- **Work instruction**
Only lines that contain the word "will" are to be returned from the data below.

- **Available data**
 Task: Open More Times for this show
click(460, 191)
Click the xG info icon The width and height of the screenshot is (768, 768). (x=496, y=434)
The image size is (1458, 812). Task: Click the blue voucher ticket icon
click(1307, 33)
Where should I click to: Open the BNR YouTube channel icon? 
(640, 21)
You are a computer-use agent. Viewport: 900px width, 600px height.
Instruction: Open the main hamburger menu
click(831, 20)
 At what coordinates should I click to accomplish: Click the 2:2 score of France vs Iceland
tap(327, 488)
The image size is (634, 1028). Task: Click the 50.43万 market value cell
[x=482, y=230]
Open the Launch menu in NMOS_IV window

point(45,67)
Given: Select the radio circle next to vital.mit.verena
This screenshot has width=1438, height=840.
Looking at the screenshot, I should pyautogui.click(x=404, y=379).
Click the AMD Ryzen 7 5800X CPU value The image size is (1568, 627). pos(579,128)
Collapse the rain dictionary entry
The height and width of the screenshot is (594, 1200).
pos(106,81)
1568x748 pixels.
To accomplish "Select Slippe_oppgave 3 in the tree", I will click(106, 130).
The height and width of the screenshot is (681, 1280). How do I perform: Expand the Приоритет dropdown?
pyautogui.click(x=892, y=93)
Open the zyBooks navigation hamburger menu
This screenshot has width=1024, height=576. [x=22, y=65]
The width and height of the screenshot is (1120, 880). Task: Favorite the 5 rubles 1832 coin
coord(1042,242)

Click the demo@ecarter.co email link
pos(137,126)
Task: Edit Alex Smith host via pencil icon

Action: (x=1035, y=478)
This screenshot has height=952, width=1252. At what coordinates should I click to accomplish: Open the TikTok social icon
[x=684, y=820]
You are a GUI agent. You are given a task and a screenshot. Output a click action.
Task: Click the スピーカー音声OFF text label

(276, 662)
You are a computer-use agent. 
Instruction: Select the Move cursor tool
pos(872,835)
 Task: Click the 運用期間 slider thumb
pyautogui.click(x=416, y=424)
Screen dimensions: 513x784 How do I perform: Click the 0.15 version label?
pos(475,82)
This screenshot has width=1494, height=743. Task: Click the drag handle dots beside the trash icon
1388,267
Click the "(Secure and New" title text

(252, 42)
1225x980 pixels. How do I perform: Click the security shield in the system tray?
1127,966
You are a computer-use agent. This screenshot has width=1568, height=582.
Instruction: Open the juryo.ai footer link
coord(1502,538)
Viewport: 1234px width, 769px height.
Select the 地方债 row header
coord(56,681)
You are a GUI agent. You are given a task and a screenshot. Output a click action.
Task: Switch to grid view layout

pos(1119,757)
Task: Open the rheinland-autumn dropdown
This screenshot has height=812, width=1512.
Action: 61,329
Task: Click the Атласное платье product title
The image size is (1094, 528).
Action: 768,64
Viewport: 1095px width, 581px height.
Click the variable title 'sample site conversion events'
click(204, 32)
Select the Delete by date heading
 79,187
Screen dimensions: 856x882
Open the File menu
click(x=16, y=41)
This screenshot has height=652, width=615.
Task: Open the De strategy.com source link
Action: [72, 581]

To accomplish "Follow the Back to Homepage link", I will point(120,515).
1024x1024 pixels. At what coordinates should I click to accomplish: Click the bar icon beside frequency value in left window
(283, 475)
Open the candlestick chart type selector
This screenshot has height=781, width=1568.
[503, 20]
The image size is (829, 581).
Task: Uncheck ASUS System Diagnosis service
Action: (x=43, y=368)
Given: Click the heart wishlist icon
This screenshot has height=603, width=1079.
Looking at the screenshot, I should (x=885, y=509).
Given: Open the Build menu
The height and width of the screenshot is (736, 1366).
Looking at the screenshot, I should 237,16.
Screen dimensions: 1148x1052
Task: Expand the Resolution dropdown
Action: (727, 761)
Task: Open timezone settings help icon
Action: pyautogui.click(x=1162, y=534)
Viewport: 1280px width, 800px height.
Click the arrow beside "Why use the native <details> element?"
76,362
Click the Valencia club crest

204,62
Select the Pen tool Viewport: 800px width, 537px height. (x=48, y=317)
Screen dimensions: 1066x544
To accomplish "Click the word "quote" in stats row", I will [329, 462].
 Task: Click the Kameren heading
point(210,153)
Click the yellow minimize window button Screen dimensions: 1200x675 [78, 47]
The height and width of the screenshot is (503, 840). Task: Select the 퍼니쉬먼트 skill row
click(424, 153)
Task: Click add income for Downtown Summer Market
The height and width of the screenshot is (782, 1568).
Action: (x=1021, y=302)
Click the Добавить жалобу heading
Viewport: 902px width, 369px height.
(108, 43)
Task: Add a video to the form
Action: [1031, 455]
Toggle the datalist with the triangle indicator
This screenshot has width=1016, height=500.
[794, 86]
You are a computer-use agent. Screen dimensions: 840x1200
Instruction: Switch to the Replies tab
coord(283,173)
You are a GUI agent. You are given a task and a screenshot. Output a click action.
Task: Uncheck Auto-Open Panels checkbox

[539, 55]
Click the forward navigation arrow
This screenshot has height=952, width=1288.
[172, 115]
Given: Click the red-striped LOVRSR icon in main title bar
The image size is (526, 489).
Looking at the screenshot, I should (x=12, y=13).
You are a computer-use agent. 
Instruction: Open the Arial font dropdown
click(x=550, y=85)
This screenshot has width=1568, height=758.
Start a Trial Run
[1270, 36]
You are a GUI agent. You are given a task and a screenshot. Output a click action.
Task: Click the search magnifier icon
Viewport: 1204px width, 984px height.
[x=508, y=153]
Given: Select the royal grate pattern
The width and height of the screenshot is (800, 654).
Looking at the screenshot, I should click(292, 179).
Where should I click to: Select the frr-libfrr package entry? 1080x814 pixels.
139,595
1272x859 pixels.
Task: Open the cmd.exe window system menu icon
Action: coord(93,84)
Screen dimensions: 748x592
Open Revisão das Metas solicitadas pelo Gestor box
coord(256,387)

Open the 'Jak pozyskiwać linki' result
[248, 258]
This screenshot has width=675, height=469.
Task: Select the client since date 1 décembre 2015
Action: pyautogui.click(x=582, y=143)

- **Reply to the task**
To accomplish "Select Slippe_oppgave 3 in the tree", I will click(106, 130).
To accomplish "Follow the Back to Homepage link", I will point(120,515).
To accomplish "Click the word "quote" in stats row", I will [329, 462].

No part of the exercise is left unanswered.